Copy exactly, and only, the lines that start at the line containing "Viewport: 326px width, 208px" and end at the last line of the material below.

··· PROVIDED MATERIAL ···

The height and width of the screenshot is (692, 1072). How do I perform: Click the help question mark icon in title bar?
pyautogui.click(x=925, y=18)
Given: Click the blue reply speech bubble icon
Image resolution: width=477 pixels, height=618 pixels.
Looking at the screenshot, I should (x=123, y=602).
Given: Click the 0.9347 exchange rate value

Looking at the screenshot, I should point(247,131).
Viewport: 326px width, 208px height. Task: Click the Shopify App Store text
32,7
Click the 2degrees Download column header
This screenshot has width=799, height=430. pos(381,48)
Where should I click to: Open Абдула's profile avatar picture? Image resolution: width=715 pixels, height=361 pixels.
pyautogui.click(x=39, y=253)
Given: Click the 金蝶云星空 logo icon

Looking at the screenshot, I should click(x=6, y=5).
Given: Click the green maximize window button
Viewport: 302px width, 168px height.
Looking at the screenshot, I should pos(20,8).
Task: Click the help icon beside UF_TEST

···

→ **ANSWER**
Viewport: 326px width, 208px height. Task: Click the Shopify App Store text
32,7
Click the 2degrees Download column header
This screenshot has width=799, height=430. pos(381,48)
Where should I click to: Open Абдула's profile avatar picture? Image resolution: width=715 pixels, height=361 pixels.
pyautogui.click(x=39, y=253)
Given: Click the 金蝶云星空 logo icon

Looking at the screenshot, I should click(x=6, y=5).
Given: Click the green maximize window button
Viewport: 302px width, 168px height.
Looking at the screenshot, I should pos(20,8).
Task: Click the help icon beside UF_TEST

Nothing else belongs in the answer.